Potrebbe essere difficile da credere, ma in Messico il termometro è letteralmente impazzito. In questi ultimi giorni, sui settori nord-occidentali del Paese, l’inverno è letteralmente sparito per lasciare il posto a un caldo estremo che è difficile trovare persino in estate piena. A Hermosillo, tanto per dire, si sono raggiunti +41°C a fine febbraio. È un valore che fa impressione se pensiamo che siamo decisamente fuori stagione: parliamo di 15°C, anche 18°C in più rispetto a quello che dovrebbero essere le medie del periodo.
Molti affermano che un’ondata di caldo così estrema non si fosse mai vista prima d’ora a queste latitudini durante la stagione invernale. Osservando i dati, però, ci si accorge che non è un caso isolato.

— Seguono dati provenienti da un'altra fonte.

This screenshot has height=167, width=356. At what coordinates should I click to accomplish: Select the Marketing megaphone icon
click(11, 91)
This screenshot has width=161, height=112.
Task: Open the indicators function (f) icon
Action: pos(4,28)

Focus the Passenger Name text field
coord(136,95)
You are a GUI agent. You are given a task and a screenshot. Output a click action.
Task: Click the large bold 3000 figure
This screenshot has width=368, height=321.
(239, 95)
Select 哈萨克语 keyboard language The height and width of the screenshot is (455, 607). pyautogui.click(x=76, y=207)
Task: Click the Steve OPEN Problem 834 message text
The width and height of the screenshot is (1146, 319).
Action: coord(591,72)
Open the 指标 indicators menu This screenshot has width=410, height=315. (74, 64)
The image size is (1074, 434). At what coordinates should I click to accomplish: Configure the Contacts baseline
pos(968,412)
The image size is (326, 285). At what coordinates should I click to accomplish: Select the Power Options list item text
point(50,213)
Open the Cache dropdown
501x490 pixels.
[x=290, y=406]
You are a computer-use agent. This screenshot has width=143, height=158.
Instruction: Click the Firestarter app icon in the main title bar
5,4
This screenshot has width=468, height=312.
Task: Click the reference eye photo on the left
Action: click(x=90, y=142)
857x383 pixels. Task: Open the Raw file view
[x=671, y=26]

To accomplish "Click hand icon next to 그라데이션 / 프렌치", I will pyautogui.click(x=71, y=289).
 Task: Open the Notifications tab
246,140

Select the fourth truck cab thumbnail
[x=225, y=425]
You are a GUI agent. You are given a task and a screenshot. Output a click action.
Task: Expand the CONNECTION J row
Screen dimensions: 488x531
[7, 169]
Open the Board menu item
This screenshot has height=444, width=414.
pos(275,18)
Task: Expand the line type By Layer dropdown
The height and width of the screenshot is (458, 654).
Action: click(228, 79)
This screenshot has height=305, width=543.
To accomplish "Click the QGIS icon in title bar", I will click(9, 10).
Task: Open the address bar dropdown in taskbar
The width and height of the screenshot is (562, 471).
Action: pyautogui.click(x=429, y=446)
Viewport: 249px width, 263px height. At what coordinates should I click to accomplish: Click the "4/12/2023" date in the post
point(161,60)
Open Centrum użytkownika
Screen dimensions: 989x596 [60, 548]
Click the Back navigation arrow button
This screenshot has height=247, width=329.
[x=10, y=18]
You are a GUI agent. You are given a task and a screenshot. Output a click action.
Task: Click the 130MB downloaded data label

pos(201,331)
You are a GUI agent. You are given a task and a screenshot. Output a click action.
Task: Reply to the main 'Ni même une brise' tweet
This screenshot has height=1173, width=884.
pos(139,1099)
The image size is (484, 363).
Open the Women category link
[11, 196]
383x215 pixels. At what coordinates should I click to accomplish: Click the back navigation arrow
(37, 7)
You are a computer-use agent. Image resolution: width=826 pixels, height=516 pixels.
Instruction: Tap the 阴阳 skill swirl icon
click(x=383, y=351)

Pure la città di Mexicali ha sfiorato i +38°C, mentre Altar e San Felipe sono rimasti stabilmente sopra i +35°C.
La cosa però che ci lascia attoniti, non sono tanto le temperature massime, quanto quelle minime. In città come Monterrey o Colima, ad esempio, durante la notte la temperatura non è scesa mai sotto i +22°C. Anche a Puerto Peñasco si sono avute notti tropicali con +21°C fissi.
I media locali sono ovviamente sotto shock e parlano di temperature storiche. Tutto dipende da un coriaceo blocco anticiclonico che staziona da giorni sul Messico e sembrerebbe non avere alcuna intenzione di cedere, probabilmente a causa di alcune anomalie termiche nel Pacifico.
Appare piuttosto curioso pensare che mentre noi parliamo ancora di stagione invernale, da quelle parti stiano già boccheggiando come se fosse ferragosto.